_Exercise objective_
All that is needed is the line containing "Task: Select 肩巾 value 59 under 3XL" together with each line after it, transcribed exactly to the end of the records.

Extracted records below:

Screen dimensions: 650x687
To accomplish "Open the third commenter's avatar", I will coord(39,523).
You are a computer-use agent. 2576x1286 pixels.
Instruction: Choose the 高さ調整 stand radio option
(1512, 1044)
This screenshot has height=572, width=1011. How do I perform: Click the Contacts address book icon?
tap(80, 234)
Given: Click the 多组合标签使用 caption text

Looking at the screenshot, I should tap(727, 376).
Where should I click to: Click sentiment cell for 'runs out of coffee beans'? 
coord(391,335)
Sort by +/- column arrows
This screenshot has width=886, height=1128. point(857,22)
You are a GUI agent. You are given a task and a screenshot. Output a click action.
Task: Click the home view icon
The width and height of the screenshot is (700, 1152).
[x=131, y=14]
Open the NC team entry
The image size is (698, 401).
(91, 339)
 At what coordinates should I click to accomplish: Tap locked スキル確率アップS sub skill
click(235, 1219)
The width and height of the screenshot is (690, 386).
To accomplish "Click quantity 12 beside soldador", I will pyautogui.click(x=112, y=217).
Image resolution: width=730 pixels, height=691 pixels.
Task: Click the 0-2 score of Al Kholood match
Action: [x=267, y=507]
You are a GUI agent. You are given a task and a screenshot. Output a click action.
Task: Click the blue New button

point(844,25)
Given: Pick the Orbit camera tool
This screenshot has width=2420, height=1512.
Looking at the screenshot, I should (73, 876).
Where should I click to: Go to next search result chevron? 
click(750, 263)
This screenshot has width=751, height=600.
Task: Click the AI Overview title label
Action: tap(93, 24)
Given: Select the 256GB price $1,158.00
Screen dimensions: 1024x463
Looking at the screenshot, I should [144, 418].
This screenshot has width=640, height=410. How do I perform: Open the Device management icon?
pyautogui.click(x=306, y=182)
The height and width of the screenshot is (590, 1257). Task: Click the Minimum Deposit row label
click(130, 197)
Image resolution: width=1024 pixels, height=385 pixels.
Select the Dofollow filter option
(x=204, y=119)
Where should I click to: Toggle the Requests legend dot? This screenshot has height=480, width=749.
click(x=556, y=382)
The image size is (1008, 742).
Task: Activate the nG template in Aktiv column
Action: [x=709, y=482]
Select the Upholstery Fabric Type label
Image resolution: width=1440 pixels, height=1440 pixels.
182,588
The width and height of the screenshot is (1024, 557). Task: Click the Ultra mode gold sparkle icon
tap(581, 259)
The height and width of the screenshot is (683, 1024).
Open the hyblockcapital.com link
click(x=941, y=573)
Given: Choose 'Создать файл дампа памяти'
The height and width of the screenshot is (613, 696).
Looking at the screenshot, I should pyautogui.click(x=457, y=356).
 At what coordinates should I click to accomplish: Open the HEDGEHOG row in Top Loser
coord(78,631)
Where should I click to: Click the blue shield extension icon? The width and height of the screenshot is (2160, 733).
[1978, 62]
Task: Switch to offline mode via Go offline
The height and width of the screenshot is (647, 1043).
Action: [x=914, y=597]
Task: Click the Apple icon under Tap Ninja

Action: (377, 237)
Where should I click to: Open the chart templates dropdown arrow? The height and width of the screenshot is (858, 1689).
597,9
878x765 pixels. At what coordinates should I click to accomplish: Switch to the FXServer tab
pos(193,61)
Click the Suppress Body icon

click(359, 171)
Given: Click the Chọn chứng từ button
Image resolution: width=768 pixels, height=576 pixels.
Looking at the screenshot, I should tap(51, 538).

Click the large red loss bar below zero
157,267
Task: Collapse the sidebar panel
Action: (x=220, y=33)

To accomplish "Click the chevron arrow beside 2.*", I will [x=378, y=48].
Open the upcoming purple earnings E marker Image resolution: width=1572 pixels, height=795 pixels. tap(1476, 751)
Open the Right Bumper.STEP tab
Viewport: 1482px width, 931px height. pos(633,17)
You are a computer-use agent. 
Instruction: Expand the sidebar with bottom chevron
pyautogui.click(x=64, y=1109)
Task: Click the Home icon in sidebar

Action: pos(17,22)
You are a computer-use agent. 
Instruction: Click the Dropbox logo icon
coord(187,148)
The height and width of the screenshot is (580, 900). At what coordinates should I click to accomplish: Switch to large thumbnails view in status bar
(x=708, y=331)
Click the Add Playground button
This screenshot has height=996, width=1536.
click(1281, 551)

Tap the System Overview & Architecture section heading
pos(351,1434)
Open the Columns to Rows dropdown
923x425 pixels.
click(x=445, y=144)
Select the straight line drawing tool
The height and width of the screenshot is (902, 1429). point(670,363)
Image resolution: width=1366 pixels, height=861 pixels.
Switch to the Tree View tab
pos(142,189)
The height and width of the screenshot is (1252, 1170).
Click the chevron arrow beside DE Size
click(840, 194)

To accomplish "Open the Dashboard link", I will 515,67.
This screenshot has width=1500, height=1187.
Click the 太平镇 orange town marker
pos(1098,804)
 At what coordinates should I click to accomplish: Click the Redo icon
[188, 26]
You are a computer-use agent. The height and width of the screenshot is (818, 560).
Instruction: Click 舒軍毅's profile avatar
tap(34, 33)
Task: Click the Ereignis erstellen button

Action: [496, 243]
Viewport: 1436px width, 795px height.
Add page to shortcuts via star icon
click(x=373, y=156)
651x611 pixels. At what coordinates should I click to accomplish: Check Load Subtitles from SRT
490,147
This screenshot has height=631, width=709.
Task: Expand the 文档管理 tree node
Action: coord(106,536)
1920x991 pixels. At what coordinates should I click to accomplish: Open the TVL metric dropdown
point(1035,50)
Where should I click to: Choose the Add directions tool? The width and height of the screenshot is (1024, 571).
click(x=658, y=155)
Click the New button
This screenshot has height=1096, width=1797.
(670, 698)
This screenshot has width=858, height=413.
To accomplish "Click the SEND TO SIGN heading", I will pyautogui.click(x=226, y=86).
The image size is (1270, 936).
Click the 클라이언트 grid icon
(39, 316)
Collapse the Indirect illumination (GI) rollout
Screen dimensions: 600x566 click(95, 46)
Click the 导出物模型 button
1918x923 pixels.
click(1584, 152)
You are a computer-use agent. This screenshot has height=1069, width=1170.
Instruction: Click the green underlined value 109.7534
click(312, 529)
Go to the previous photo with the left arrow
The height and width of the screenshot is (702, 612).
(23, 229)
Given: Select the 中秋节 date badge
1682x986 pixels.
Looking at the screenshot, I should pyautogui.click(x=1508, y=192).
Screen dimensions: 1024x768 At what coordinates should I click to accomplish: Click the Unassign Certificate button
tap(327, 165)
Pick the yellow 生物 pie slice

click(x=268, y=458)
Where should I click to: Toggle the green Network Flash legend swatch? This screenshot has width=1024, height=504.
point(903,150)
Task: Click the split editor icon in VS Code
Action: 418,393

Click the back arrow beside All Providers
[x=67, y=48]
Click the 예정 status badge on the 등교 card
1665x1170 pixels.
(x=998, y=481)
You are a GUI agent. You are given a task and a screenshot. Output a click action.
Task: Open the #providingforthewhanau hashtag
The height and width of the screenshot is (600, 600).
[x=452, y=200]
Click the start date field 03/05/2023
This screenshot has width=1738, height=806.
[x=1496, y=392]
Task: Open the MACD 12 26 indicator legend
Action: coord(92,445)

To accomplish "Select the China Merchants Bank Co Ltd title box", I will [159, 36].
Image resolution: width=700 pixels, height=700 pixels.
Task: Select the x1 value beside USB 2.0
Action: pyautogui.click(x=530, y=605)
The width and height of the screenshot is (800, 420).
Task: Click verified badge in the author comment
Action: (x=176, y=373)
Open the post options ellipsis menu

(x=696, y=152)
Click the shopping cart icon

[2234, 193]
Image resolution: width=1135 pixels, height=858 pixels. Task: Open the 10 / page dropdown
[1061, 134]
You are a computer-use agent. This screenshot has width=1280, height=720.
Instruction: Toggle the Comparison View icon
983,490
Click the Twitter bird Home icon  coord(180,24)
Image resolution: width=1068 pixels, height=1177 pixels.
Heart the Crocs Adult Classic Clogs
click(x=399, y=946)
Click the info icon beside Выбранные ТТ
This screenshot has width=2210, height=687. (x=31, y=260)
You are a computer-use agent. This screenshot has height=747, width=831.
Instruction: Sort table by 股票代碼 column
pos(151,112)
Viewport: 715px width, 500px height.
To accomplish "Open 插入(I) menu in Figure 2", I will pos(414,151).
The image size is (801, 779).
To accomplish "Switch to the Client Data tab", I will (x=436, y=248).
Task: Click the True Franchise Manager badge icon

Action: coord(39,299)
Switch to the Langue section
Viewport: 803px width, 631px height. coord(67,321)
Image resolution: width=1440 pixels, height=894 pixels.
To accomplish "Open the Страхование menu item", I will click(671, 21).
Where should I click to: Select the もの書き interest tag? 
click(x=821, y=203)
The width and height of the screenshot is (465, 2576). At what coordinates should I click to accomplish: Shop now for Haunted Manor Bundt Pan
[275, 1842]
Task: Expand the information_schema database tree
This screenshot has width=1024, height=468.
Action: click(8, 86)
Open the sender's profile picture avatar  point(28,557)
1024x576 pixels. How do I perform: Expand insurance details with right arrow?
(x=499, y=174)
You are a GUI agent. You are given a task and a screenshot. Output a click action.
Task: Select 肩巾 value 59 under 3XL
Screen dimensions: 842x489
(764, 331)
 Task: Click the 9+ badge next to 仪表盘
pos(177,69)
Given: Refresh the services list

End of Extracted records.

_Task solution_
Task: Select 肩巾 value 59 under 3XL
Screen dimensions: 842x489
(764, 331)
 Task: Click the 9+ badge next to 仪表盘
pos(177,69)
Given: Refresh the services list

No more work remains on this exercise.